Apart from this historical legacy, Ukrainian universities were regarded as relatively affordable for students, and their advanced infrastructure—itself a legacy of the Soviet past—made them appealing not only to African youth but also to many others from the Global South. The very unfortunate events that we saw unfolding on the news were about the struggles of people fleeing Ukraine—among whom Africans and other non-Ukrainians faced racist discrimination at the border of Ukraine and at Kyiv’s and other cities’ train stations. Ukrainian authorities attempted to address this embarrassing issue with some success, while African governments, particularly those of Ghana and Nigeria, condemned the racist treatment of their nationals. They also offered help in returning these innocent students to their home countries, especially since many had fled to neighboring countries before they could return home.
Another important effect of the war that Africans immediately felt is burgeoning global inflation. Even though a few African countries may benefit from a temporary commodity boom, particularly oil-producing countries such as Nigeria and Algeria, the more general effects of global food supply chain disruptions and subsequent price hikes are certainly unwelcome for the majority. Africans primarily live in agricultural societies, but the majority of consumers actually depend on food imports, particularly wheat but also processed food, fertilizers, and other agricultural inputs. Both Russia and Ukraine are among the world’s biggest grain exporters and the war is causing devastating damage to their supply system. Many African countries are particularly vulnerable in this respect; Egypt, for instance, is the world’s largest wheat importer, and 85% of its supply comes from Russia and Ukraine.
Serious disruptions in those supply chains can lead to violent political consequences; we need only remember how the Arab Spring in North Africa started in 2011 in response to uncontrollable prices for food and fuel. In fact, since the invasion, Egyptian authorities have already had to fix bread prices to avoid the escalation of social tensions. Even in countries like Nigeria, inflation in the domestic price system—from fuel to foodstuffs to services—could have serious long-term social and political consequences. Nigeria might arrive at an even bigger geopolitical crossroads as the war unfolds, as spiking oil and gas prices could easily turn the international landscape around, granting more exposure for large oil producers.
As many commentators have highlighted since the outbreak of the war, the Russian invasion has put an end to the international order as we knew it. The war itself, however, was triggered by the long-evolving demise of the post-World War II international system. Russia is not alone in its desire to change the balance of international forces, even if it comes at the expense of other nations; this is why any cooperation between Russia and China—military or economic—looks so threatening to the West. This is a period of new imperialism, with changing relations of power both internationally as well as in local contexts, fueled by fierce competition for resource extraction and the redivision of geopolitical spheres. This new imperialism is associated with a negative sum game in which nobody wins at the end—as seems to be the case with the war in Ukraine.

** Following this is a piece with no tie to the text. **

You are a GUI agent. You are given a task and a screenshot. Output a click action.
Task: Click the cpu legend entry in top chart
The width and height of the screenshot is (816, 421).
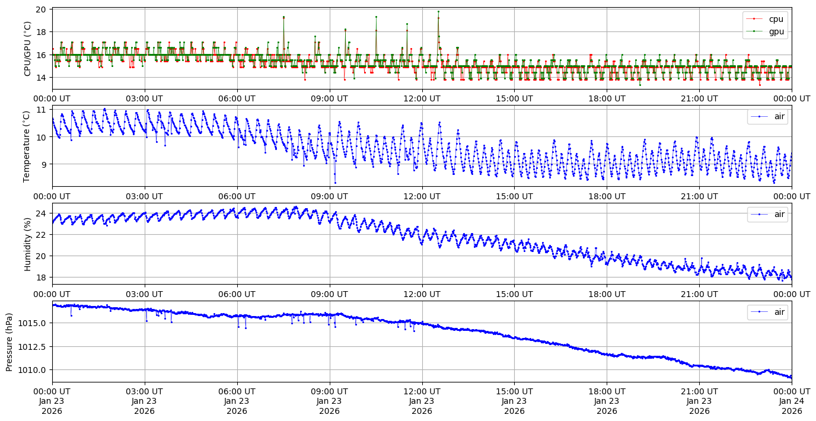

In the case of Africa, such new imperialism is often referred to as the “new scramble,” a reference to the classical period of imperialism in the late 19th century that led to the division of the continent by European colonial powers. Now, new powers like the BRICS countries—Brazil, Russia, India, China, and South Africa—and smaller players like Turkey and Saudi Arabia are entering the game for the sake of resource appropriation. But while European and American corporate-military regimes have been seriously challenged in many countries, they have nevertheless mostly remained in place.

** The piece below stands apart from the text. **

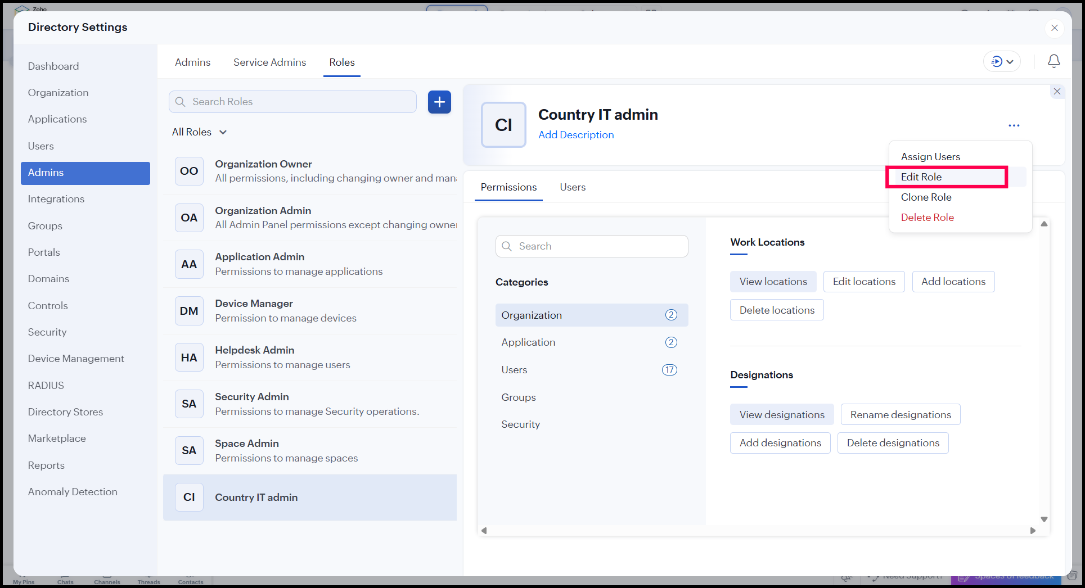Viewport: 1085px width, 588px height.
Task: Click the blue plus Add Role button
Action: tap(439, 102)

As in the late 19th century, repartition has not only been happening with maps on conference tables, but more so on battlefields where power structures are challenged and redefined directly by military and financial apparatuses. Ukraine is not the only battlefield today where great powers are testing each other’s capacities. Bloodshed occurred in Syria, Afghanistan, and Iraq. Russia has been an active powerbroker in almost all instances because of its own desire to change the international system.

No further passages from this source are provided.